The post wasn’t up long before everyone took notice, and the backlash began.  Maura Kelly’s article now has over 3500 responses, and Marie Claire’s Facebook Page is now almost exclusively composed of comments criticizing the magazine for the original piece and their reaction that followed (more on that below.)

Maura Kelly edited her post to include an apology, but unfortunately it’s of the “I’m sorry you were all offended” variety.  She writes, “I would like to reiterate that I think it’s great to have people of all shapes and healthy sizes represented in magazines (as, it bears mentioning here, they are in Marie Claire) and on TV shows — and that in my post, I was talking about a TV show that features people who are not simply a little overweight, but appear to be morbidly obese.” Way to nullify the rest of your so-called-apology.

What I find interesting is that in her apology Maura Kelly offered up the personal admission that she has struggled with an eating disorder, which has likely warped her viewpoints on weight and body image.  I don’t disagree, and good for her for being a little self-aware but I’m confused about two things.  First, why someone with this kind of history would want to and end up writing for a magazine that promotes the distorted thinking, behavior, and imagery that leads to this type of illness.  Secondly why she’s using that as an apology in a post that uses such hateful language that it furthers a worth-is-weight-based thinking to their female readership.

The magazine’s official response has only made things worse.  The editors are now offering posts to bloggers who disagree, under the guise of “CounterPoints” which just continues the “We’re so ignorant it’s offensive” roll they seem to be on.  Trying to “debate” or have opposing “points” about whether overweight people should be treated like human beings is beyond nonsensical.  As if they had some valid “point” to begin with.

Marie Claire has reportedly received over 28,000 responses to the piece, which makes Ms. Kelly “excited.”  I’m not sure why someone would be “excited” about that many responses.  I’m confident a majority called Kelly out on her ignorance, stupidity, and I’ve seen more than a few requests to have her fired.  Readers have cancelled subscriptions, and are notifying the magazine they will never receive a dime from them ever again.  In an economy where magazines are crumbling left and right, I’m not sure that’s something to be too thrilled about.
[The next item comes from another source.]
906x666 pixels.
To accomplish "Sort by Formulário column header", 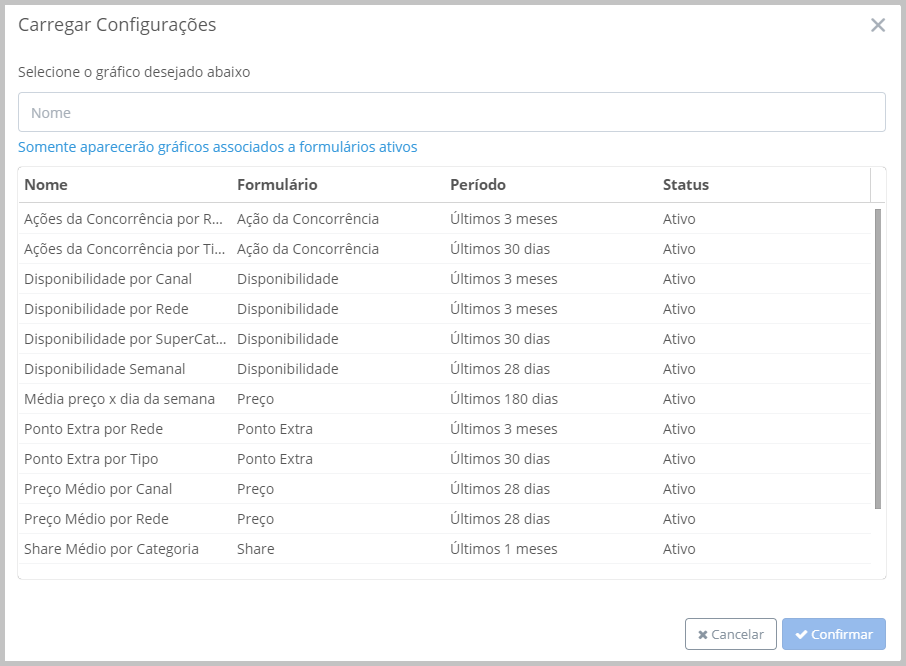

I’m glad to see a majority of the responses to the piece and the follow-ups have been about how awful and terrible this piece is.  However, not everyone was disgusted by Maura Kelly’s writing:

Reading through Movieline’s (the website of the now defunct magazine) blog response to the original post and the shitstorm that followed, it’s obvious they missed the point entirely. Editor S.T. Vanairsdale writes about how Maura Kelly was just trying to start a conversation about how obesity is such a taboo subject.  I’m not sure how such gems as “I find it aesthetically displeasing to watch a very, very fat person simply walk across a room” adds anything worthwhile to the discussion, but I fail to see it.  Someone forgot to read the actual article before bitching about the “Whining Fat Mafia”.

Like with most things in the media, there’s no room for discussion, for talking about genetics, body types, diseases, or illnesses that can cause weight gain beyond the individuals control.  People like Maura Kelly and the media have this deluded view that if they just keep bombarding us with images of skinny models, diet tips, and terrifyingly unrealistic photoshopped pictures, that everyone will just slim down to a sample-size appropriate weight.

So congratulations Marie Claire, for making me think that Glamour’s Body-Size Acceptance Policy is revolutionary.  The magazine industry is crumbling, and I feel bad for any of the smart, non-hateful writers and workers who have jobs at the magazine, but I wouldn’t be sad to see the magazine that decided to stand behind this blogger come to a close.

Many commenters have called for a boycott of Marie Claire until Maura Kelly is fired.  That’s not enough for me.  The editor-in-chief has decided to stand behind Ms. Kelly and the piece she wrote.  I just don’t see a magazine that prides itself in being so ignorant and hateful being worthy of my dollars ever again.